*What to produce:*
Below are some records. Pull every line that contains the word "computer".

○ ○ ○ ○ ○

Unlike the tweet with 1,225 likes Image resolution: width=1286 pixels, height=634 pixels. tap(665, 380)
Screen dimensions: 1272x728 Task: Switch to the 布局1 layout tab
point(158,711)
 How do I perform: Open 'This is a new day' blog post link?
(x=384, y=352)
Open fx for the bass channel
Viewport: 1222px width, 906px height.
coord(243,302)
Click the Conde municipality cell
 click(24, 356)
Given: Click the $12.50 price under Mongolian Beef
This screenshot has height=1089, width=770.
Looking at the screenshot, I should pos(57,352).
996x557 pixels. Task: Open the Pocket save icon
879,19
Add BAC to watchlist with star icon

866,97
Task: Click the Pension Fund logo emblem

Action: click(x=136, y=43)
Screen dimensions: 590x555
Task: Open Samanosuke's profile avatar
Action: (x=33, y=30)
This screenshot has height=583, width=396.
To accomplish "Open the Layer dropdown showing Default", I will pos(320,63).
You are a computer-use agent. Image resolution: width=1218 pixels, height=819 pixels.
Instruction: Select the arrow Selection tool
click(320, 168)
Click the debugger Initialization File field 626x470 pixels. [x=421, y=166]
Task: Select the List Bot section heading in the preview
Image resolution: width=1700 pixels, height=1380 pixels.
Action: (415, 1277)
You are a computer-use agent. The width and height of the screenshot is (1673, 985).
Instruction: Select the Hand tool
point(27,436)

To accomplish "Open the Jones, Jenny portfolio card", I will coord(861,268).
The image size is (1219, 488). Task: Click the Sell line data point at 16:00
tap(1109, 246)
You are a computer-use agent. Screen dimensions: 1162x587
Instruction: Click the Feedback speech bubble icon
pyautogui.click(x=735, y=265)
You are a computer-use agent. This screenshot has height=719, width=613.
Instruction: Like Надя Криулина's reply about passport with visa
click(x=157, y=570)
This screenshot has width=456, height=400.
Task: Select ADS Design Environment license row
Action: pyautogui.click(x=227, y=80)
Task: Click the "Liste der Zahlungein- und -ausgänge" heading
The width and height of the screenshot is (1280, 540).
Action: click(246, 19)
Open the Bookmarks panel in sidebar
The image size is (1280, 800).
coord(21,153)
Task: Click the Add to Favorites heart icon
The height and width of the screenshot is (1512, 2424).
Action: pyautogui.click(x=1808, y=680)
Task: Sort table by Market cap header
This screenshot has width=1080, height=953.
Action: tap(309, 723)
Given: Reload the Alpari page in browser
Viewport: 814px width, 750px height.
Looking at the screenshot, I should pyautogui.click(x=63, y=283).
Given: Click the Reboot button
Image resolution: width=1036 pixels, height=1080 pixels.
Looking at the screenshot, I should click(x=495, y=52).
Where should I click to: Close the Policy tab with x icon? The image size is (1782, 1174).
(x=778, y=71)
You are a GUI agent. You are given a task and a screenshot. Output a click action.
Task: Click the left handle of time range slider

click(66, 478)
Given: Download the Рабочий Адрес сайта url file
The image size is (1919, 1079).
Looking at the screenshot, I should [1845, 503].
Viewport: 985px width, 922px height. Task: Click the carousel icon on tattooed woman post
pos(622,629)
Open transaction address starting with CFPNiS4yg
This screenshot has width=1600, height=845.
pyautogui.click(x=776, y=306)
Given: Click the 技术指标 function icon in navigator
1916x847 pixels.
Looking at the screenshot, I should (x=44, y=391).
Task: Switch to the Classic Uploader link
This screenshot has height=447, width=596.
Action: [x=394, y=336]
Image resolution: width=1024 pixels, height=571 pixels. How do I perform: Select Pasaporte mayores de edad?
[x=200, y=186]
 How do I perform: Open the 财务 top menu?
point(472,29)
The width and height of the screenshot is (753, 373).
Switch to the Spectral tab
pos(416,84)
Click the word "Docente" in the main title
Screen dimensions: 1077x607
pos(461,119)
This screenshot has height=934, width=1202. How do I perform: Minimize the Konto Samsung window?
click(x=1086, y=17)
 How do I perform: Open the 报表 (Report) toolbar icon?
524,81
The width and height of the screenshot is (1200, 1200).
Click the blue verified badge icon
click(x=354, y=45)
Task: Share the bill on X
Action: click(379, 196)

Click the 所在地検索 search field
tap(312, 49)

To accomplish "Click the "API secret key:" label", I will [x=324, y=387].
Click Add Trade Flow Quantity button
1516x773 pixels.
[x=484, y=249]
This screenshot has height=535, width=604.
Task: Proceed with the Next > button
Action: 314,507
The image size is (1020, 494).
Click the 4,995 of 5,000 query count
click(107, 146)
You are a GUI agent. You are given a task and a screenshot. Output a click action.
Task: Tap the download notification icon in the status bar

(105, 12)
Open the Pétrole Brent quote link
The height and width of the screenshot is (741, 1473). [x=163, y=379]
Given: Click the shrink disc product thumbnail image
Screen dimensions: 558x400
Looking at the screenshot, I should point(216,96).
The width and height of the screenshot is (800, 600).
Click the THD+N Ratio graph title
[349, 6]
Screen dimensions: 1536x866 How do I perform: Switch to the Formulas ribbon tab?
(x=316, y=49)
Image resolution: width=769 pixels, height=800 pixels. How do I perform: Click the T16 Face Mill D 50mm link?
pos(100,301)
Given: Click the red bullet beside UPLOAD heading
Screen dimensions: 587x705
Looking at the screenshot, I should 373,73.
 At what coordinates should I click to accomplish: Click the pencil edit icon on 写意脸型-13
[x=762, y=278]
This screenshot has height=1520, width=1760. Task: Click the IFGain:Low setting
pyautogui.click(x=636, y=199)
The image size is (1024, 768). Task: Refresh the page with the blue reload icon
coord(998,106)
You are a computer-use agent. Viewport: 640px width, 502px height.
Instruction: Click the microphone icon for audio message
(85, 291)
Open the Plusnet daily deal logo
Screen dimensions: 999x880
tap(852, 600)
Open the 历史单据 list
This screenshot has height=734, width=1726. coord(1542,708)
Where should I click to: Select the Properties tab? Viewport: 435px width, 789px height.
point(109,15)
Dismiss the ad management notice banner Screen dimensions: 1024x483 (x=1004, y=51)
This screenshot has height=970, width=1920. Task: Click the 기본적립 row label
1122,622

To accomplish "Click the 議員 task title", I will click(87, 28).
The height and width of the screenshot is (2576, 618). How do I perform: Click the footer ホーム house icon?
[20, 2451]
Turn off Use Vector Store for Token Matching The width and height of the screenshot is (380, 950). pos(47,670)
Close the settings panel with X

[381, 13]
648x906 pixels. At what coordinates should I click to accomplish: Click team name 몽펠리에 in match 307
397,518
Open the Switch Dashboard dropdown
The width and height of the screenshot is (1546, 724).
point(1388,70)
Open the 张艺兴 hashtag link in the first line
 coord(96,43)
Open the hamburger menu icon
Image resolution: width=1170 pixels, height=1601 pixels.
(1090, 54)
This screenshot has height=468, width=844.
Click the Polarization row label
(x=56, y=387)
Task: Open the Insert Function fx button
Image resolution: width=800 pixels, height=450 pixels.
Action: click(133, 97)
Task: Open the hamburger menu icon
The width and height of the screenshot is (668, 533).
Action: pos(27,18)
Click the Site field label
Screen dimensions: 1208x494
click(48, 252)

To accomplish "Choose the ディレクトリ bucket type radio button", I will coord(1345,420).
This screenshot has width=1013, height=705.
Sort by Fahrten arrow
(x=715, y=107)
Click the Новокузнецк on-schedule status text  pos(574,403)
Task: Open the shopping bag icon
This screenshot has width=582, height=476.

○ ○ ○ ○ ○

*Exercise result:*
You are a computer-use agent. Image resolution: width=1218 pixels, height=819 pixels.
You are a computer-use agent. The width and height of the screenshot is (1673, 985).
You are a computer-use agent. Screen dimensions: 1162x587
You are a computer-use agent. This screenshot has height=719, width=613.
You are a computer-use agent. Viewport: 640px width, 502px height.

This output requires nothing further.